Connor has no idea where his wife has ended up but desperate to locate her. Having to give up their apartment, Connor has temporarily moved in with his distant restaurateur father (Ciarán Hinds). He has followed in his father's footsteps but hasn't achieved the same level of success. Connor is struggling to keep his bar/cafe afloat but engaging in physical altercations with customers isn't great for business. His only real friend, Stuart (Bill Hader) works in the kitchen and at a loss on how to help his distressed buddy.

Eleanor (yes, she is named after that Beatles song which is explained in the film) decides to further her education and with her father's pull, enters an important course taught by his former colleague (the great Viola Davis). Connor has tracked down Eleanor and begins stalking her at the campus before getting the courage to approach his estranged wife. The reunion is less than jubilant but does break the ice that has the couple begin tentatively speaking.

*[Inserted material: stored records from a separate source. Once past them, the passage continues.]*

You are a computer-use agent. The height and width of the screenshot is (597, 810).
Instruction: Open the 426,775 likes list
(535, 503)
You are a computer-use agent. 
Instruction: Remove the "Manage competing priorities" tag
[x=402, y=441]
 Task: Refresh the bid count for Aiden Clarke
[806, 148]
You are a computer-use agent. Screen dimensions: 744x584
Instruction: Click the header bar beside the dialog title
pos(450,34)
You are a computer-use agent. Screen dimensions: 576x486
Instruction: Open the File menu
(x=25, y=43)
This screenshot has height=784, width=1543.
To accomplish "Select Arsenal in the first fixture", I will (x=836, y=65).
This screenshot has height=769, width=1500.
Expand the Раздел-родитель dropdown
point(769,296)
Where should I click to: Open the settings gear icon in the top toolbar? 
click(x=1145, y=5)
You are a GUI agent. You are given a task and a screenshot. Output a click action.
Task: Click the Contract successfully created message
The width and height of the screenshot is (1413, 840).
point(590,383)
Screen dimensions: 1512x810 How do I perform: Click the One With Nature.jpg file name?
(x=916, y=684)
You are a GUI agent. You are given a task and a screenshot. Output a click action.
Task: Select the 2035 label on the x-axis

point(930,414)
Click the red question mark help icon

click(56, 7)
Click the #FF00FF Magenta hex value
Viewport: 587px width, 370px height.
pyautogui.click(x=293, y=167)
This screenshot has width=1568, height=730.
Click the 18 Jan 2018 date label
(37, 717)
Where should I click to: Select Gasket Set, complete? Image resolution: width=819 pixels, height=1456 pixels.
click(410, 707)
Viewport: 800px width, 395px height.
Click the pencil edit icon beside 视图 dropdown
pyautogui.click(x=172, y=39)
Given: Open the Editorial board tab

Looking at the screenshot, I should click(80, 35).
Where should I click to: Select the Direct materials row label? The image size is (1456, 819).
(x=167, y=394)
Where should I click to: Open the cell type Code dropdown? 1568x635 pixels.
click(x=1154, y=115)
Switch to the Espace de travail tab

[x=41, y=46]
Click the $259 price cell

The original concept of "The Disappearance of Eleanor Rigby" is that there were two separate films subtitled "Him" and "Her" which covered the demise of the couple's relationship from each of their point of view. However, when Harvey Weinstein bought the films for distribution, he felt it would be better to combine the two films which lead to "Them". It's unlikely this was a smart move but you can have an opportunity to judge for yourself, if you desire, as "Him" and "Her"will both be released in October.

Back to "Them", we see fragments of  Eleanor and Connor each trying to move forward with their lives while looking back, hopeful, for some sort of reconciliation. While these scenes are well-written and superbly acted, we are left in the dark on a few of the important key events that occurred between these two; their everyday lives together, the actual break-up and dealing with the tragic circumstance. Any of these moments would have helped connect emotionally to what we are given to witness. Perhaps the individual films will shed more light and flesh out the issues between Eleanor and Connor, however this condensed version feels incomplete.

The supporting cast is really terrific and they all, surprisingly, get several opportunities to shine and strut their stuff. But the film belongs to Chastain and McAvoy, two magnetic screen personalities who complement each other quite nicely. The performers expertly capture their character's pain and melancholia as they strive to come out of the darkness and once again, find their light.

The consolidation of two separate stories to make "The Disappearance of Eleanor Rigby: Them" doesn't seem to have helped improve the film. The elimination of that cinematic experiment only managed to make the film less focused and undistinguished. Despite the setback, this is still an admirable work filled with highly impressive performances.